Could you convert the records below, from the line containing "pixels, height=442 pixels." through the line containing "data-label: 262.81 is" (both lines included), into a JSON list of strings with one string per line, leaving out blank lines and the pictures?
Material supplied Block Start
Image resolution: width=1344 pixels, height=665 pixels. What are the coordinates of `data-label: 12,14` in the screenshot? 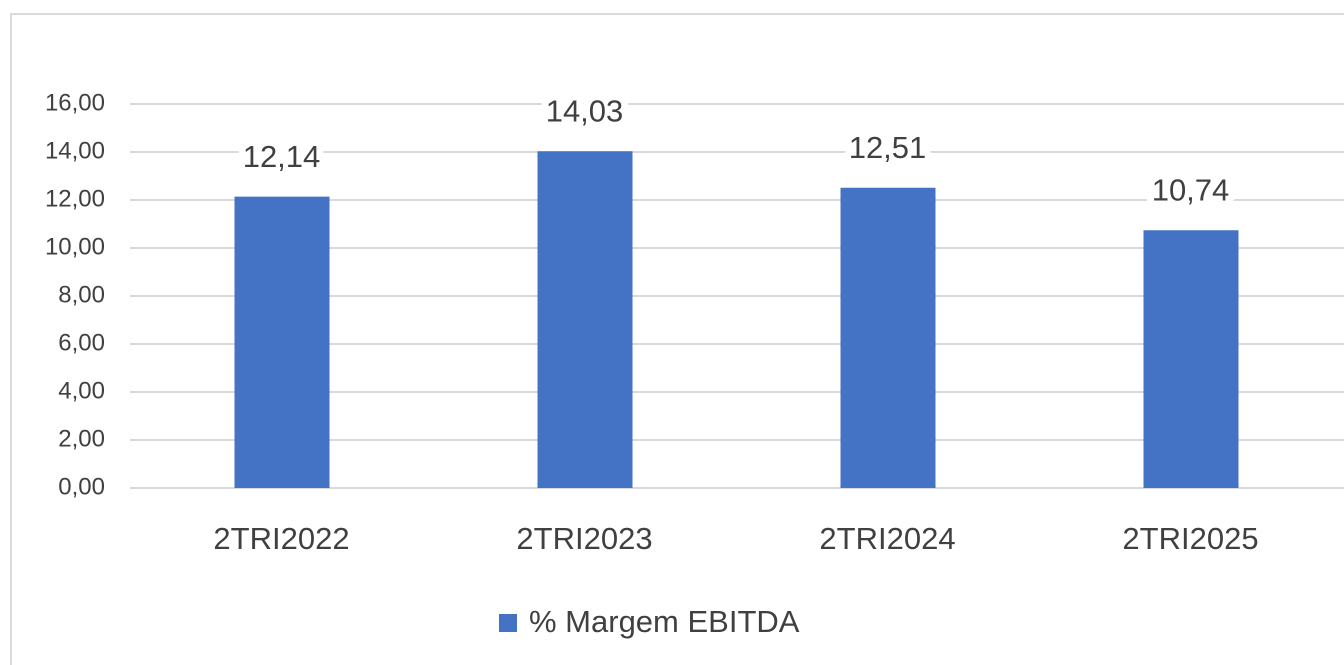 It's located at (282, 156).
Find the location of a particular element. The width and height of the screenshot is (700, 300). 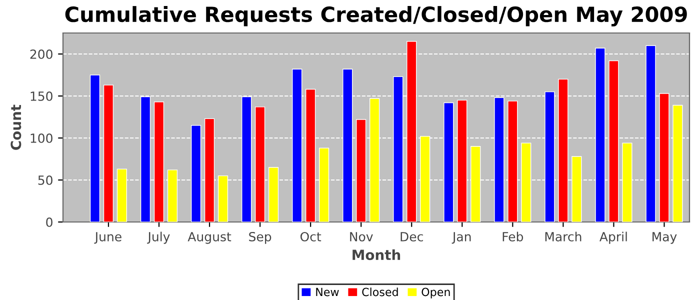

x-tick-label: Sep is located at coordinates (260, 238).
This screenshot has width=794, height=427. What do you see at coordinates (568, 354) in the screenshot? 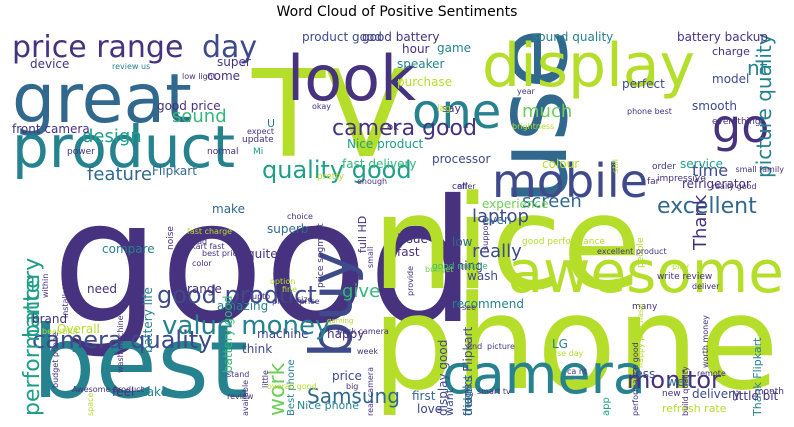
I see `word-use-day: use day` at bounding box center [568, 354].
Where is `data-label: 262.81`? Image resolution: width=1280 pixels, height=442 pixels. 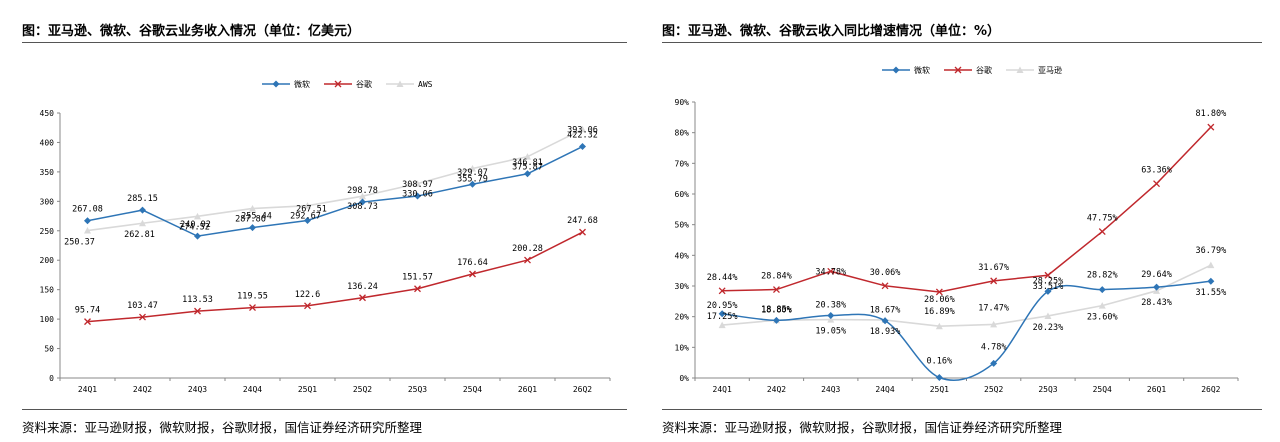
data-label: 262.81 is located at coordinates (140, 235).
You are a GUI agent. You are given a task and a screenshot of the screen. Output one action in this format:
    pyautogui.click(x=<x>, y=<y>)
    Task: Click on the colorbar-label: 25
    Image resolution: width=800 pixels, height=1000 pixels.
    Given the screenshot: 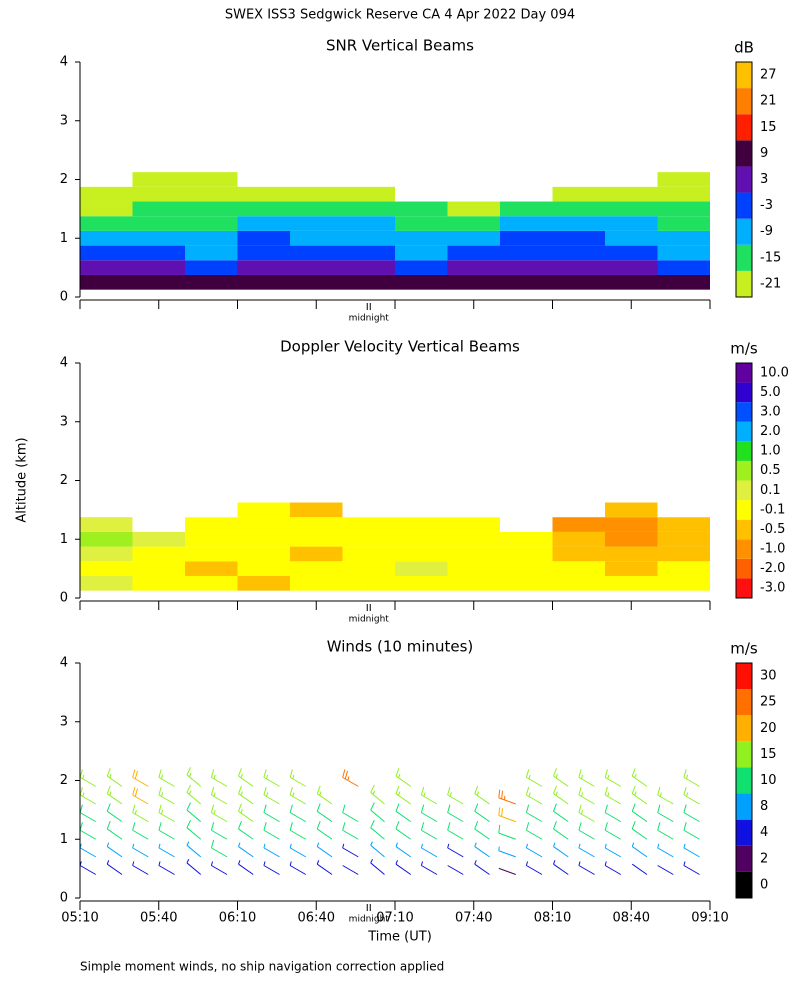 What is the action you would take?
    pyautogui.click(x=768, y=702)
Material supplied Block End
▸ **Solution to this task**:
[
  "Where is `data-label: 262.81`? Image resolution: width=1280 pixels, height=442 pixels. ",
  "data-label: 262.81 is located at coordinates (140, 235)."
]